Data in this exercise

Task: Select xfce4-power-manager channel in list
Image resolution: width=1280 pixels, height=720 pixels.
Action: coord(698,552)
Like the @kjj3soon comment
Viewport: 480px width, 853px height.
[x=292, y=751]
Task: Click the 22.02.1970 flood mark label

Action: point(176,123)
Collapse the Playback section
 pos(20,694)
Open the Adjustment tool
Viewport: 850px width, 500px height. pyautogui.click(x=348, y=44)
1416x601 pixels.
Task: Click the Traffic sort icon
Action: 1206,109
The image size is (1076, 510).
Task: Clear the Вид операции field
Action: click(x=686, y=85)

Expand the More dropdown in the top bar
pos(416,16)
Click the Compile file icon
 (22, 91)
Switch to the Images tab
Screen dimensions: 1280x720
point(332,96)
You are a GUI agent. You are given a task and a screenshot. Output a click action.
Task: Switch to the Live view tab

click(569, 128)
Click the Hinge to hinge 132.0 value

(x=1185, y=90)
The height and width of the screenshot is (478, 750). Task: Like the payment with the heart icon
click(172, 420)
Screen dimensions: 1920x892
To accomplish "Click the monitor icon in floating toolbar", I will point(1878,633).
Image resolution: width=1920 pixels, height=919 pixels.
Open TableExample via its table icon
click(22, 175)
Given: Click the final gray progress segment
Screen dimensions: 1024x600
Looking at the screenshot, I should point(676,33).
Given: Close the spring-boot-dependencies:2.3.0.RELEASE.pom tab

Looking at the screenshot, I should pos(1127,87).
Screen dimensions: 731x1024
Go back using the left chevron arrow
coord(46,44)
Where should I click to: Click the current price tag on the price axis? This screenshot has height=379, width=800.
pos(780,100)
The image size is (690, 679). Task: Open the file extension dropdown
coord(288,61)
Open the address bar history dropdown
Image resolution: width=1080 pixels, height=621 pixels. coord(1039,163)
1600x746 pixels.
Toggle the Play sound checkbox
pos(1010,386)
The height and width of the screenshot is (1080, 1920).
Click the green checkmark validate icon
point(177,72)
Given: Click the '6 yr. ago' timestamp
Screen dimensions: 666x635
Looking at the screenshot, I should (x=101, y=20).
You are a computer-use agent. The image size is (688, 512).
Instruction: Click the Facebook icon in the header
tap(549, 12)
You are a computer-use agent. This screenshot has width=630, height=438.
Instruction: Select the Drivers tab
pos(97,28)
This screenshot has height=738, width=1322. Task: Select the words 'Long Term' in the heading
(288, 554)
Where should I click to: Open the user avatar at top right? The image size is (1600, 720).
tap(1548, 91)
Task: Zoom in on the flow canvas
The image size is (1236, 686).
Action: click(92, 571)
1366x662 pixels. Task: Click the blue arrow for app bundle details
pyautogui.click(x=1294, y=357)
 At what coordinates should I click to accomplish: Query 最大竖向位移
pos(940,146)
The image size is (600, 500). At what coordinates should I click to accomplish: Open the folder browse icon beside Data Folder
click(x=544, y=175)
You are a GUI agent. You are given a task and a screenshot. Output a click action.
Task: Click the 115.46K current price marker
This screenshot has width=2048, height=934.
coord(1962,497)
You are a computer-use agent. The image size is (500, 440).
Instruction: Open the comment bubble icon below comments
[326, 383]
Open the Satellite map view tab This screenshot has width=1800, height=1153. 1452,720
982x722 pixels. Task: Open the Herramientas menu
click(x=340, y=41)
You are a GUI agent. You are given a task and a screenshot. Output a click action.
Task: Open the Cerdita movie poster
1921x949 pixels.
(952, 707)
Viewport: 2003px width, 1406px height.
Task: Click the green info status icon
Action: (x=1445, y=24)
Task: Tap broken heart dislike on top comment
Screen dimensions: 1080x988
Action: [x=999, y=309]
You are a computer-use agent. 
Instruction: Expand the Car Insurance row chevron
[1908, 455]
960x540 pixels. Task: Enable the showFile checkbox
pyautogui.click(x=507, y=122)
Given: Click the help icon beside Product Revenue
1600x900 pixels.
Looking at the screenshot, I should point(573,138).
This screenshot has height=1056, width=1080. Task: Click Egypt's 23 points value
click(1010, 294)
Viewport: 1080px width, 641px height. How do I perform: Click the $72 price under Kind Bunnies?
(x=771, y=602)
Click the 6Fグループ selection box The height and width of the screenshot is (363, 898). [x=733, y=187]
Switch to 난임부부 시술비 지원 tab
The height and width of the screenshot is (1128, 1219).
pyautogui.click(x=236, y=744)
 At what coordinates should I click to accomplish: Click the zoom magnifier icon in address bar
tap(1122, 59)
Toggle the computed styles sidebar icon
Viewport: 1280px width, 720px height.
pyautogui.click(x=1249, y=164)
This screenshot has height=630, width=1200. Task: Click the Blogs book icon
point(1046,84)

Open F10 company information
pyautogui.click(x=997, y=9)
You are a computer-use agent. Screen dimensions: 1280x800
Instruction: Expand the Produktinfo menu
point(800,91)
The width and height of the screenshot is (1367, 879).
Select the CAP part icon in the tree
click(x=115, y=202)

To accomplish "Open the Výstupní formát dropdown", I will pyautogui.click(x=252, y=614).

Exercise task
Reproduce the listing above verbatim, line by line, without altering any character.

The solution
Task: Select xfce4-power-manager channel in list
Image resolution: width=1280 pixels, height=720 pixels.
Action: coord(698,552)
Like the @kjj3soon comment
Viewport: 480px width, 853px height.
[x=292, y=751]
Task: Click the 22.02.1970 flood mark label

Action: point(176,123)
Collapse the Playback section
 pos(20,694)
Open the Adjustment tool
Viewport: 850px width, 500px height. pyautogui.click(x=348, y=44)
1416x601 pixels.
Task: Click the Traffic sort icon
Action: 1206,109
The image size is (1076, 510).
Task: Clear the Вид операции field
Action: click(x=686, y=85)

Expand the More dropdown in the top bar
pos(416,16)
Click the Compile file icon
 (22, 91)
Switch to the Images tab
Screen dimensions: 1280x720
point(332,96)
You are a GUI agent. You are given a task and a screenshot. Output a click action.
Task: Switch to the Live view tab

click(569, 128)
Click the Hinge to hinge 132.0 value

(x=1185, y=90)
The height and width of the screenshot is (478, 750). Task: Like the payment with the heart icon
click(172, 420)
Screen dimensions: 1920x892
To accomplish "Click the monitor icon in floating toolbar", I will point(1878,633).
Image resolution: width=1920 pixels, height=919 pixels.
Open TableExample via its table icon
click(22, 175)
Given: Click the final gray progress segment
Screen dimensions: 1024x600
Looking at the screenshot, I should point(676,33).
Given: Close the spring-boot-dependencies:2.3.0.RELEASE.pom tab

Looking at the screenshot, I should pos(1127,87).
Screen dimensions: 731x1024
Go back using the left chevron arrow
coord(46,44)
Where should I click to: Click the current price tag on the price axis? This screenshot has height=379, width=800.
pos(780,100)
The image size is (690, 679). Task: Open the file extension dropdown
coord(288,61)
Open the address bar history dropdown
Image resolution: width=1080 pixels, height=621 pixels. coord(1039,163)
1600x746 pixels.
Toggle the Play sound checkbox
pos(1010,386)
The height and width of the screenshot is (1080, 1920).
Click the green checkmark validate icon
point(177,72)
Given: Click the '6 yr. ago' timestamp
Screen dimensions: 666x635
Looking at the screenshot, I should (x=101, y=20).
You are a computer-use agent. The image size is (688, 512).
Instruction: Click the Facebook icon in the header
tap(549, 12)
You are a computer-use agent. This screenshot has width=630, height=438.
Instruction: Select the Drivers tab
pos(97,28)
This screenshot has height=738, width=1322. Task: Select the words 'Long Term' in the heading
(288, 554)
Where should I click to: Open the user avatar at top right? The image size is (1600, 720).
tap(1548, 91)
Task: Zoom in on the flow canvas
The image size is (1236, 686).
Action: click(92, 571)
1366x662 pixels. Task: Click the blue arrow for app bundle details
pyautogui.click(x=1294, y=357)
 At what coordinates should I click to accomplish: Query 最大竖向位移
pos(940,146)
The image size is (600, 500). At what coordinates should I click to accomplish: Open the folder browse icon beside Data Folder
click(x=544, y=175)
You are a GUI agent. You are given a task and a screenshot. Output a click action.
Task: Click the 115.46K current price marker
This screenshot has width=2048, height=934.
coord(1962,497)
You are a computer-use agent. The image size is (500, 440).
Instruction: Open the comment bubble icon below comments
[326, 383]
Open the Satellite map view tab This screenshot has width=1800, height=1153. 1452,720
982x722 pixels. Task: Open the Herramientas menu
click(x=340, y=41)
You are a GUI agent. You are given a task and a screenshot. Output a click action.
Task: Open the Cerdita movie poster
1921x949 pixels.
(952, 707)
Viewport: 2003px width, 1406px height.
Task: Click the green info status icon
Action: (x=1445, y=24)
Task: Tap broken heart dislike on top comment
Screen dimensions: 1080x988
Action: [x=999, y=309]
You are a computer-use agent. 
Instruction: Expand the Car Insurance row chevron
[1908, 455]
960x540 pixels. Task: Enable the showFile checkbox
pyautogui.click(x=507, y=122)
Given: Click the help icon beside Product Revenue
1600x900 pixels.
Looking at the screenshot, I should point(573,138).
This screenshot has height=1056, width=1080. Task: Click Egypt's 23 points value
click(1010, 294)
Viewport: 1080px width, 641px height. How do I perform: Click the $72 price under Kind Bunnies?
(x=771, y=602)
Click the 6Fグループ selection box The height and width of the screenshot is (363, 898). [x=733, y=187]
Switch to 난임부부 시술비 지원 tab
The height and width of the screenshot is (1128, 1219).
pyautogui.click(x=236, y=744)
 At what coordinates should I click to accomplish: Click the zoom magnifier icon in address bar
tap(1122, 59)
Toggle the computed styles sidebar icon
Viewport: 1280px width, 720px height.
pyautogui.click(x=1249, y=164)
This screenshot has height=630, width=1200. Task: Click the Blogs book icon
point(1046,84)

Open F10 company information
pyautogui.click(x=997, y=9)
You are a computer-use agent. Screen dimensions: 1280x800
Instruction: Expand the Produktinfo menu
point(800,91)
The width and height of the screenshot is (1367, 879).
Select the CAP part icon in the tree
click(x=115, y=202)

To accomplish "Open the Výstupní formát dropdown", I will pyautogui.click(x=252, y=614).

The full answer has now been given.